**RECORD EXTRACTS**
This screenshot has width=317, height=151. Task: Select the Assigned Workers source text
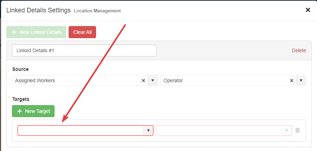coord(35,80)
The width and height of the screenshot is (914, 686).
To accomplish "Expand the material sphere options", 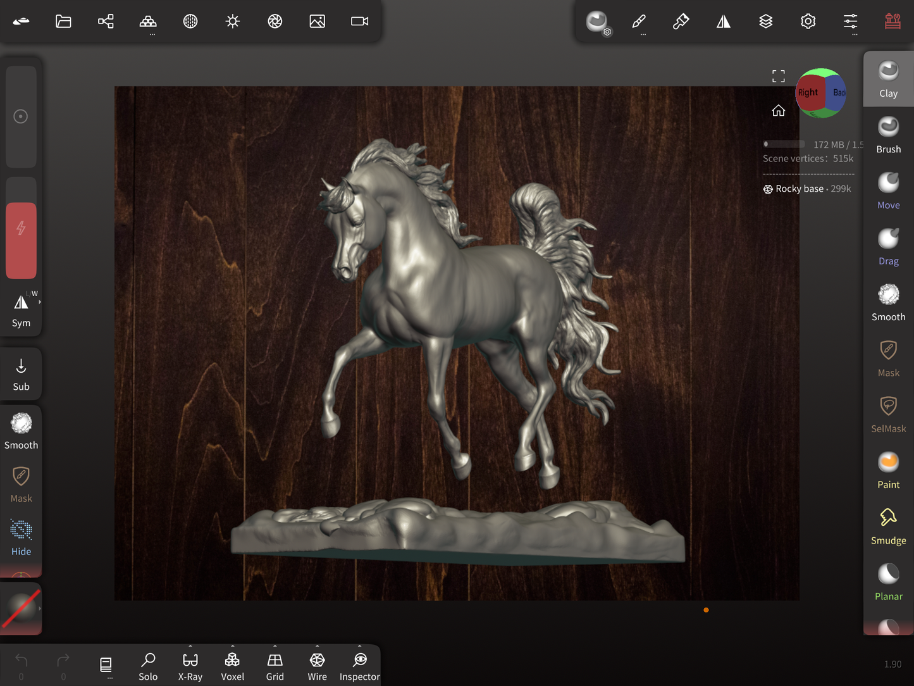I will (40, 609).
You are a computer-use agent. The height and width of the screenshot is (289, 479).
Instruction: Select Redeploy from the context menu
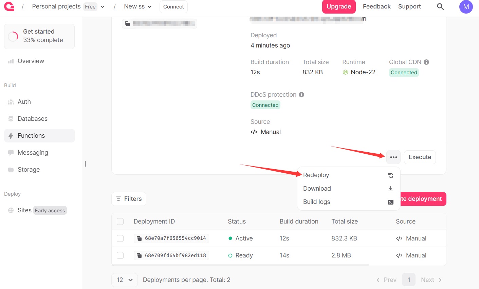[x=316, y=175]
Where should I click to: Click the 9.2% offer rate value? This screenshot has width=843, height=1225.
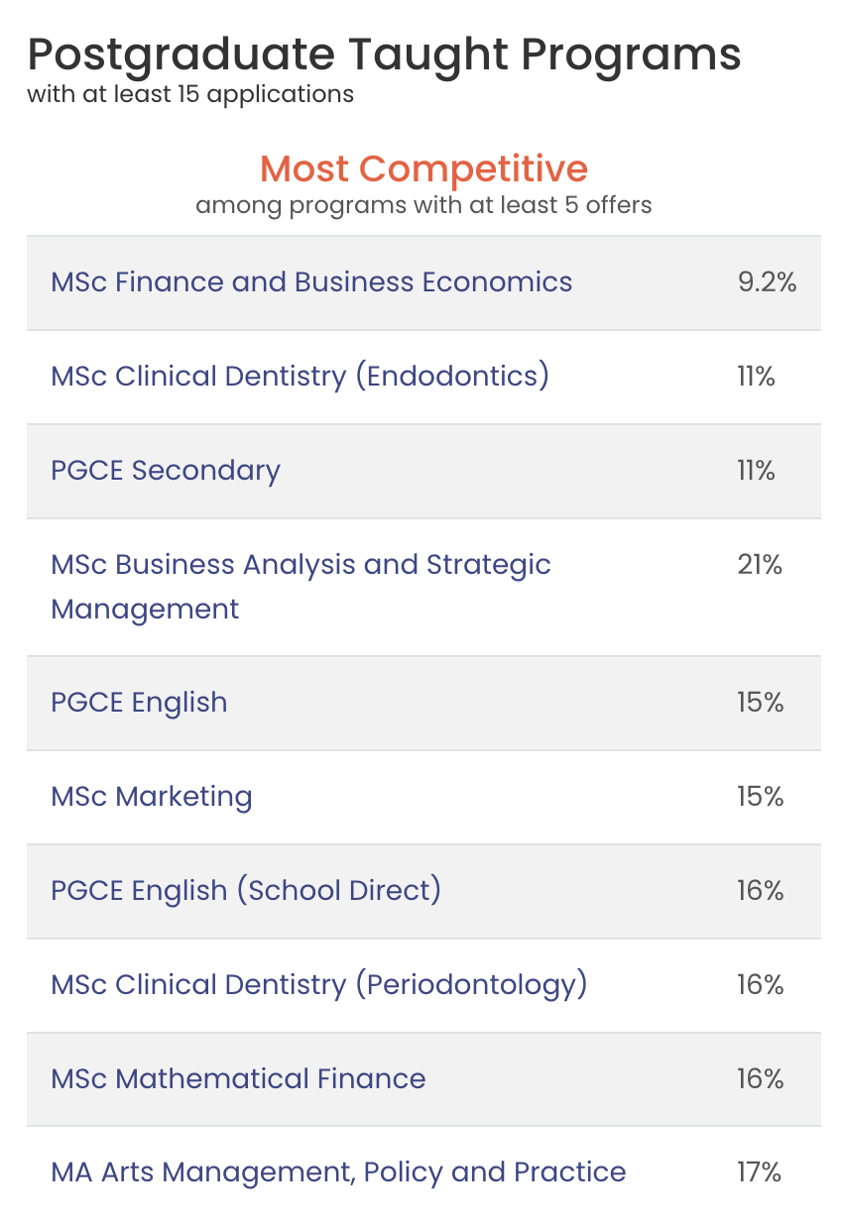pos(767,282)
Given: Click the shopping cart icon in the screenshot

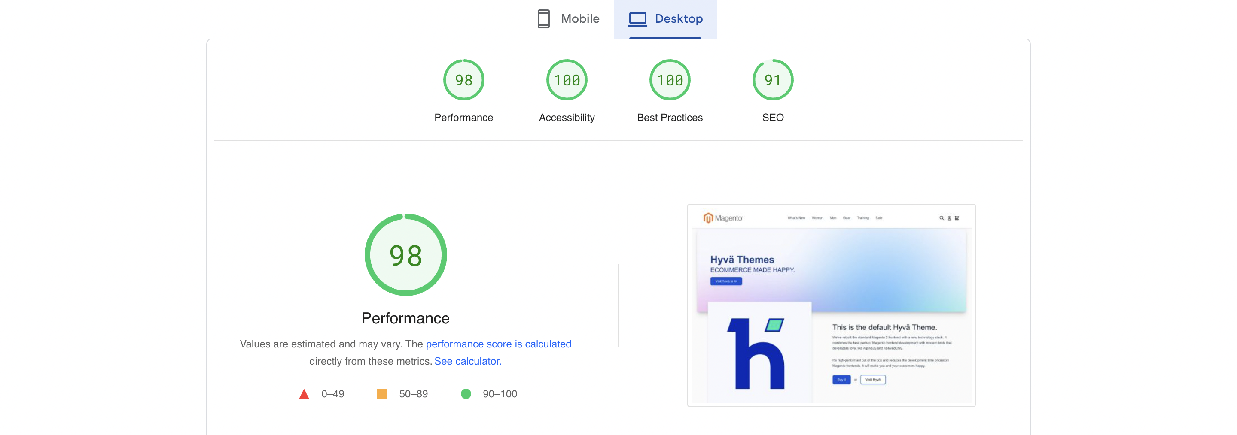Looking at the screenshot, I should click(x=957, y=218).
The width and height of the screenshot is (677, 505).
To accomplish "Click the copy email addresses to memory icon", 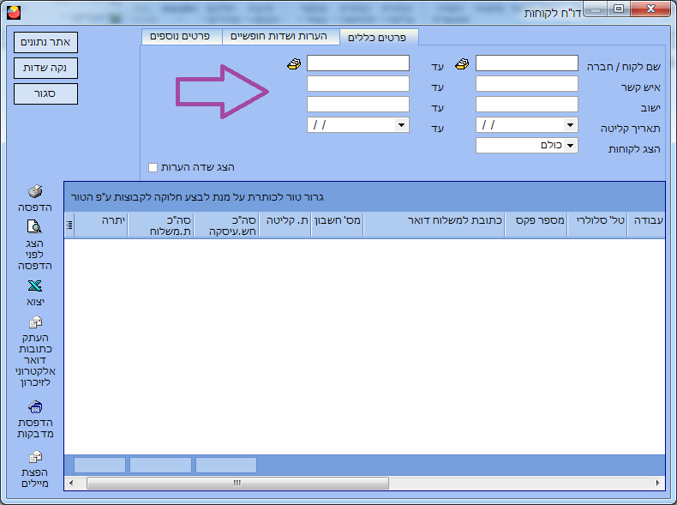I will coord(35,322).
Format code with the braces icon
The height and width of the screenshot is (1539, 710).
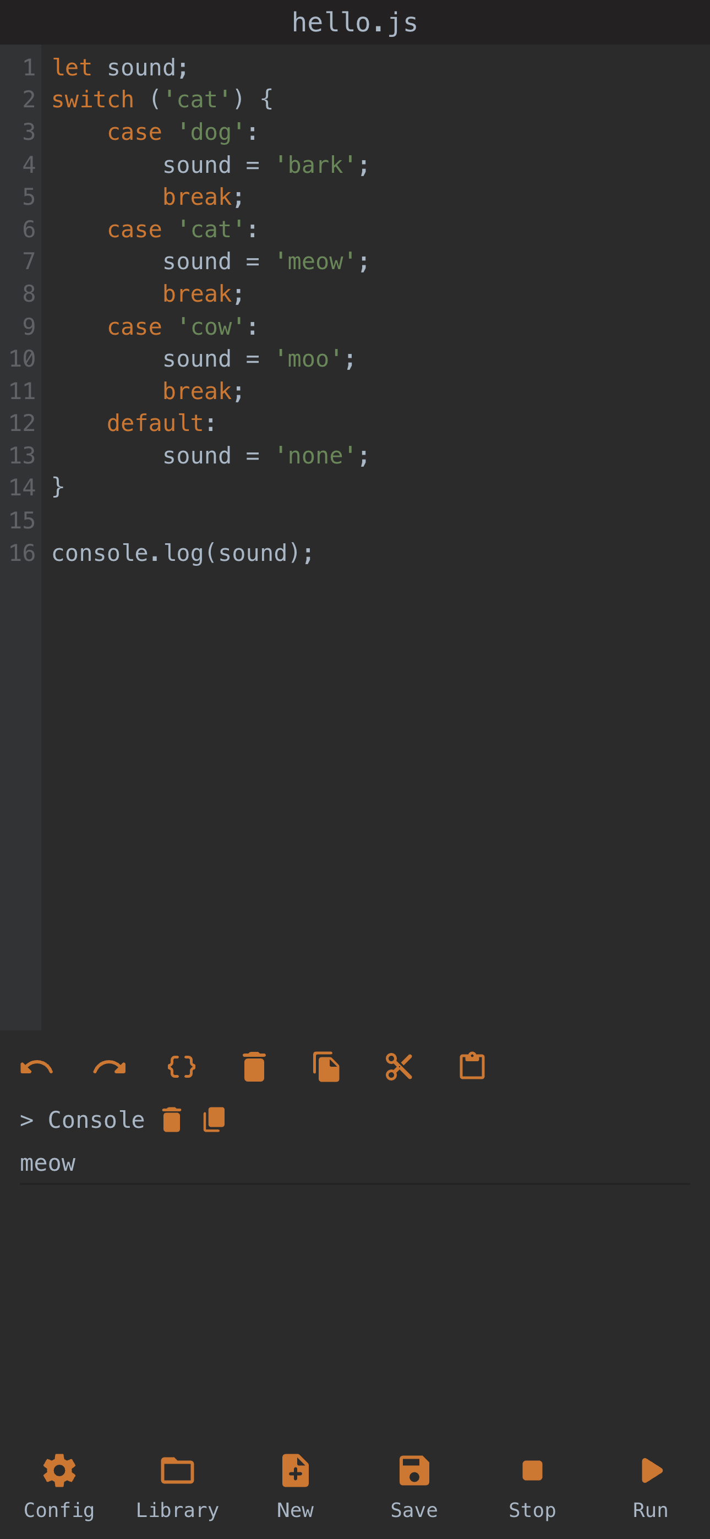[x=182, y=1067]
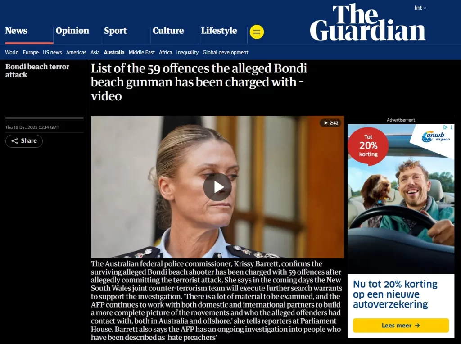Open the News section tab
461x344 pixels.
coord(16,31)
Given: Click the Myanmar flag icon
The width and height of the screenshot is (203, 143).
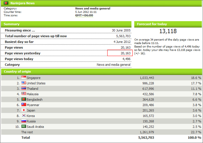Looking at the screenshot, I should click(x=23, y=105).
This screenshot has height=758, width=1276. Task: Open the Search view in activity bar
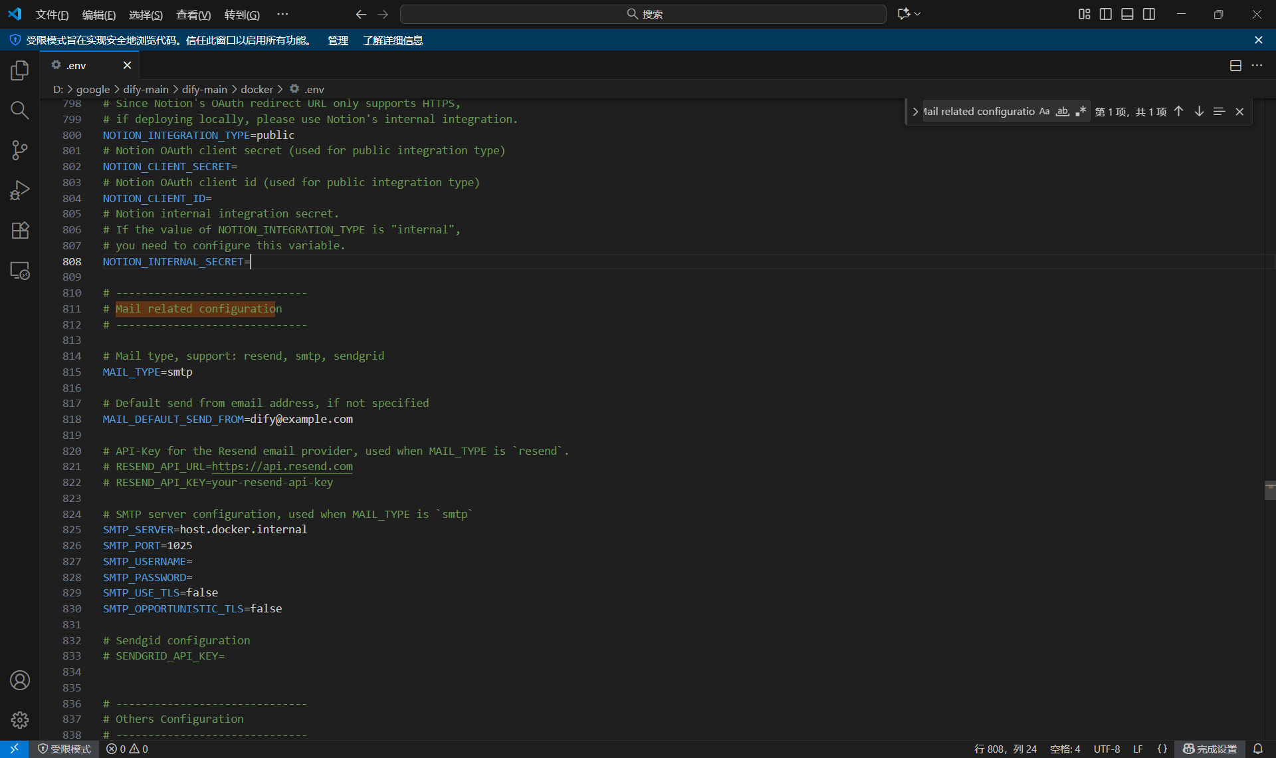(x=20, y=110)
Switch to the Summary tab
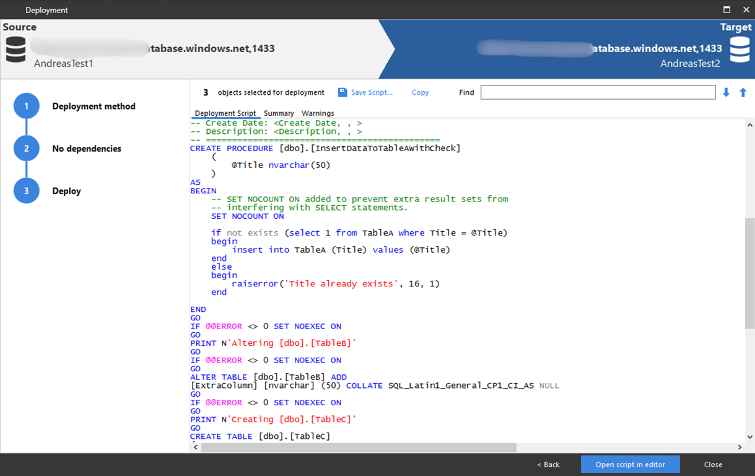The width and height of the screenshot is (755, 476). 279,113
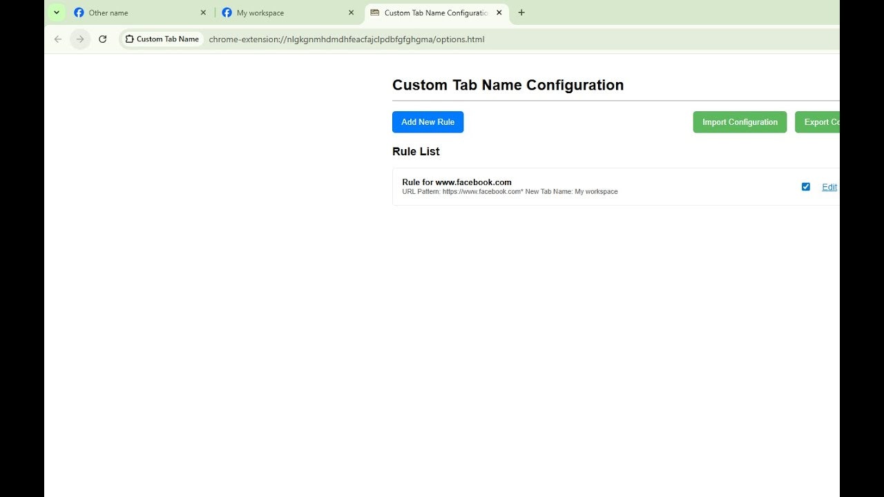This screenshot has width=884, height=497.
Task: Reload the options page
Action: (103, 39)
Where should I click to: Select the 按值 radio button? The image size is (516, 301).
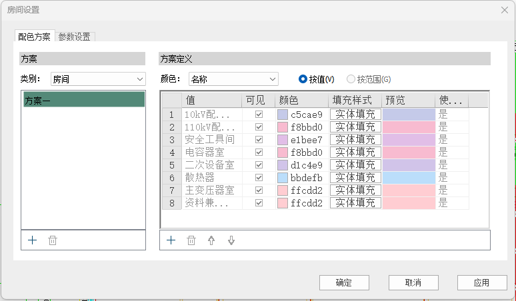point(303,79)
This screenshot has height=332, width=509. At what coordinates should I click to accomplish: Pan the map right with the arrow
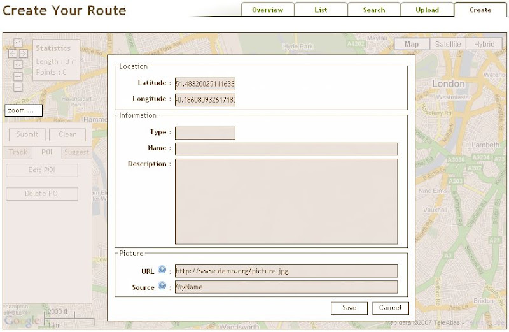(24, 54)
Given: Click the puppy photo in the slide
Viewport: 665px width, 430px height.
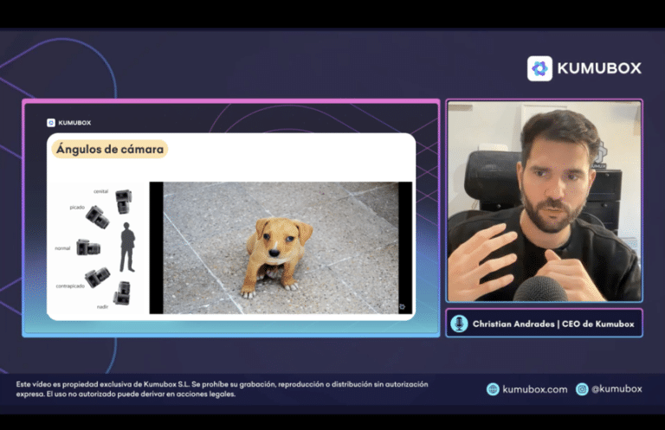Looking at the screenshot, I should [x=280, y=247].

**GOAL**
Rewrite the stretch from "Given: Click the puppy photo in the slide" through the end of the items, substituting "kitten" for "puppy" and changing nothing else. Leave the pictures out of your answer.

**OUTPUT FOR THIS EXERCISE**
Given: Click the kitten photo in the slide
Viewport: 665px width, 430px height.
Looking at the screenshot, I should [x=280, y=247].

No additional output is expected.